Recorded data:
[BEGIN]
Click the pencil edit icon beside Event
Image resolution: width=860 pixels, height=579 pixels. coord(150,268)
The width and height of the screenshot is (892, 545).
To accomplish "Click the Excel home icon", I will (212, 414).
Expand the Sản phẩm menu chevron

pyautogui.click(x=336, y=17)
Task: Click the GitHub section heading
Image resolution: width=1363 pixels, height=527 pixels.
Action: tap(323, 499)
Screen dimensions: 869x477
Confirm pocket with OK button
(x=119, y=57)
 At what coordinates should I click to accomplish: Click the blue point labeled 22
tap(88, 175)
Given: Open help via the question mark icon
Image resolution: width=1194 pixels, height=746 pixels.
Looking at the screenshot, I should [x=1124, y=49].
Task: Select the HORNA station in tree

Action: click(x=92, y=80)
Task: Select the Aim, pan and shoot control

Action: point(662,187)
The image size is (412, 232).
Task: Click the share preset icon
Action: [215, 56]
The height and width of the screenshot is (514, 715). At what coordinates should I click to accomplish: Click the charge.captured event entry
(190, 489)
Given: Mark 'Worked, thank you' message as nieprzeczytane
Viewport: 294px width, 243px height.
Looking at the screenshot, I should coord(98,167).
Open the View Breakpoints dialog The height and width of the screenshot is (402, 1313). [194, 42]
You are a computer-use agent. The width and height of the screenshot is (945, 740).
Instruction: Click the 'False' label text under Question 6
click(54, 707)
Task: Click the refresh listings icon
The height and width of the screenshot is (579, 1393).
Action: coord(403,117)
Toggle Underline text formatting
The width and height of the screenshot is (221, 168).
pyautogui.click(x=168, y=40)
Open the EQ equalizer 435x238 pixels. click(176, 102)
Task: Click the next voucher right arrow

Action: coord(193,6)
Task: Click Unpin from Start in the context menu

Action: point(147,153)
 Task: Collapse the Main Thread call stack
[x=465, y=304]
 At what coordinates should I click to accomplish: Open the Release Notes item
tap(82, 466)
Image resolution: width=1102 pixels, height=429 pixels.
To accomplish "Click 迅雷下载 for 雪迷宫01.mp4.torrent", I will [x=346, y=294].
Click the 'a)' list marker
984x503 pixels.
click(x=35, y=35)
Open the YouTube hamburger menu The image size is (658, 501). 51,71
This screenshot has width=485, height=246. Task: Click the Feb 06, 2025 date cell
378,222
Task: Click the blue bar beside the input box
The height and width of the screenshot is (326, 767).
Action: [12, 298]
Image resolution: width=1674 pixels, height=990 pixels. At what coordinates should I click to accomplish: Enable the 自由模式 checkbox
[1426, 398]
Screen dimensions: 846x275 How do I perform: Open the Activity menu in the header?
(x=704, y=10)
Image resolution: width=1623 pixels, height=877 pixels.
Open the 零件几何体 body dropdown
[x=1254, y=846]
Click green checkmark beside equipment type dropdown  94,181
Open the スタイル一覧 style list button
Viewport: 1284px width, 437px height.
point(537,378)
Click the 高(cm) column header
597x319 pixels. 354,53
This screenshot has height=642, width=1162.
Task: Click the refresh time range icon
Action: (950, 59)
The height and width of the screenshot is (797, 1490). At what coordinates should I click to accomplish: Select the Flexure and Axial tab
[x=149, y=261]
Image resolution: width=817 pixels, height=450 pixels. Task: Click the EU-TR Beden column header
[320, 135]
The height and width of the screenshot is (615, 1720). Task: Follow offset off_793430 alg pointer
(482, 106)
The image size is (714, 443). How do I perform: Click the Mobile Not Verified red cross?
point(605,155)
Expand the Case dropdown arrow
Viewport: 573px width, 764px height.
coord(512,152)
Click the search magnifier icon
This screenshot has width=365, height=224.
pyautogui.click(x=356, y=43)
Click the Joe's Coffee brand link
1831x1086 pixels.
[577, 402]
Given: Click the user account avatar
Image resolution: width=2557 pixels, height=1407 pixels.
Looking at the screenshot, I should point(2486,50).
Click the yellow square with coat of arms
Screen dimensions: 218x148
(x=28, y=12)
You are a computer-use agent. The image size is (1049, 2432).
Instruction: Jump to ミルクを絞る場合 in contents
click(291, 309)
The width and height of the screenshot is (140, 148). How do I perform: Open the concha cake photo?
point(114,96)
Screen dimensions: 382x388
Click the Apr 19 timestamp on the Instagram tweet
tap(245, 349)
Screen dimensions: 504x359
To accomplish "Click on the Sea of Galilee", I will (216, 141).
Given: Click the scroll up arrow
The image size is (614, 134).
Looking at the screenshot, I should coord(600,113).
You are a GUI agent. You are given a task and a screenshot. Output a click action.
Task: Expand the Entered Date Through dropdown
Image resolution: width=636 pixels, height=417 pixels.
[END]
• [PROMPT]
Render every line of the rows above as a Markdown table with two columns, Line No. and Line Text, giving each line its row number and leaving out the blank lines.

• [RESULT OF THE EXERCISE]
| Line No. | Line Text |
|---|---|
| 1 | Click the pencil edit icon beside Event |
| 2 | Image resolution: width=860 pixels, height=579 pixels. coord(150,268) |
| 3 | The width and height of the screenshot is (892, 545). |
| 4 | To accomplish "Click the Excel home icon", I will (212, 414). |
| 5 | Expand the Sản phẩm menu chevron |
| 6 | pyautogui.click(x=336, y=17) |
| 7 | Task: Click the GitHub section heading |
| 8 | Image resolution: width=1363 pixels, height=527 pixels. |
| 9 | Action: tap(323, 499) |
| 10 | Screen dimensions: 869x477 |
| 11 | Confirm pocket with OK button |
| 12 | (x=119, y=57) |
| 13 |  At what coordinates should I click to accomplish: Click the blue point labeled 22 |
| 14 | tap(88, 175) |
| 15 | Given: Open help via the question mark icon |
| 16 | Image resolution: width=1194 pixels, height=746 pixels. |
| 17 | Looking at the screenshot, I should [x=1124, y=49]. |
| 18 | Task: Select the HORNA station in tree |
| 19 | Action: click(x=92, y=80) |
| 20 | Task: Select the Aim, pan and shoot control |
| 21 | Action: point(662,187) |
| 22 | The image size is (412, 232). |
| 23 | Task: Click the share preset icon |
| 24 | Action: [215, 56] |
| 25 | The height and width of the screenshot is (514, 715). At what coordinates should I click to accomplish: Click the charge.captured event entry |
| 26 | (190, 489) |
| 27 | Given: Mark 'Worked, thank you' message as nieprzeczytane |
| 28 | Viewport: 294px width, 243px height. |
| 29 | Looking at the screenshot, I should coord(98,167). |
| 30 | Open the View Breakpoints dialog The height and width of the screenshot is (402, 1313). [194, 42] |
| 31 | You are a computer-use agent. The width and height of the screenshot is (945, 740). |
| 32 | Instruction: Click the 'False' label text under Question 6 |
| 33 | click(54, 707) |
| 34 | Task: Click the refresh listings icon |
| 35 | The height and width of the screenshot is (579, 1393). |
| 36 | Action: coord(403,117) |
| 37 | Toggle Underline text formatting |
| 38 | The width and height of the screenshot is (221, 168). |
| 39 | pyautogui.click(x=168, y=40) |
| 40 | Open the EQ equalizer 435x238 pixels. click(176, 102) |
| 41 | Task: Click the next voucher right arrow |
| 42 | Action: coord(193,6) |
| 43 | Task: Click Unpin from Start in the context menu |
| 44 | Action: point(147,153) |
| 45 |  Task: Collapse the Main Thread call stack |
| 46 | [x=465, y=304] |
| 47 |  At what coordinates should I click to accomplish: Open the Release Notes item |
| 48 | tap(82, 466) |
| 49 | Image resolution: width=1102 pixels, height=429 pixels. |
| 50 | To accomplish "Click 迅雷下载 for 雪迷宫01.mp4.torrent", I will [x=346, y=294]. |
| 51 | Click the 'a)' list marker |
| 52 | 984x503 pixels. |
| 53 | click(x=35, y=35) |
| 54 | Open the YouTube hamburger menu The image size is (658, 501). 51,71 |
| 55 | This screenshot has width=485, height=246. Task: Click the Feb 06, 2025 date cell |
| 56 | 378,222 |
| 57 | Task: Click the blue bar beside the input box |
| 58 | The height and width of the screenshot is (326, 767). |
| 59 | Action: [12, 298] |
| 60 | Image resolution: width=1674 pixels, height=990 pixels. At what coordinates should I click to accomplish: Enable the 自由模式 checkbox |
| 61 | [1426, 398] |
| 62 | Screen dimensions: 846x275 How do I perform: Open the Activity menu in the header? |
| 63 | (x=704, y=10) |
| 64 | Image resolution: width=1623 pixels, height=877 pixels. |
| 65 | Open the 零件几何体 body dropdown |
| 66 | [x=1254, y=846] |
| 67 | Click green checkmark beside equipment type dropdown  94,181 |
| 68 | Open the スタイル一覧 style list button |
| 69 | Viewport: 1284px width, 437px height. |
| 70 | point(537,378) |
| 71 | Click the 高(cm) column header |
| 72 | 597x319 pixels. 354,53 |
| 73 | This screenshot has height=642, width=1162. |
| 74 | Task: Click the refresh time range icon |
| 75 | Action: (950, 59) |
| 76 | The height and width of the screenshot is (797, 1490). At what coordinates should I click to accomplish: Select the Flexure and Axial tab |
| 77 | [x=149, y=261] |
| 78 | Image resolution: width=817 pixels, height=450 pixels. Task: Click the EU-TR Beden column header |
| 79 | [320, 135] |
| 80 | The height and width of the screenshot is (615, 1720). Task: Follow offset off_793430 alg pointer |
| 81 | (482, 106) |
| 82 | The image size is (714, 443). How do I perform: Click the Mobile Not Verified red cross? |
| 83 | point(605,155) |
| 84 | Expand the Case dropdown arrow |
| 85 | Viewport: 573px width, 764px height. |
| 86 | coord(512,152) |
| 87 | Click the search magnifier icon |
| 88 | This screenshot has width=365, height=224. |
| 89 | pyautogui.click(x=356, y=43) |
| 90 | Click the Joe's Coffee brand link |
| 91 | 1831x1086 pixels. |
| 92 | [577, 402] |
| 93 | Given: Click the user account avatar |
| 94 | Image resolution: width=2557 pixels, height=1407 pixels. |
| 95 | Looking at the screenshot, I should point(2486,50). |
| 96 | Click the yellow square with coat of arms |
| 97 | Screen dimensions: 218x148 |
| 98 | (x=28, y=12) |
| 99 | You are a computer-use agent. The image size is (1049, 2432). |
| 100 | Instruction: Jump to ミルクを絞る場合 in contents |
| 101 | click(291, 309) |
| 102 | The width and height of the screenshot is (140, 148). How do I perform: Open the concha cake photo? |
| 103 | point(114,96) |
| 104 | Screen dimensions: 382x388 |
| 105 | Click the Apr 19 timestamp on the Instagram tweet |
| 106 | tap(245, 349) |
| 107 | Screen dimensions: 504x359 |
| 108 | To accomplish "Click on the Sea of Galilee", I will (216, 141). |
| 109 | Given: Click the scroll up arrow |
| 110 | The image size is (614, 134). |
| 111 | Looking at the screenshot, I should coord(600,113). |
| 112 | You are a GUI agent. You are given a task and a screenshot. Output a click action. |
| 113 | Task: Expand the Entered Date Through dropdown |
| 114 | Image resolution: width=636 pixels, height=417 pixels. |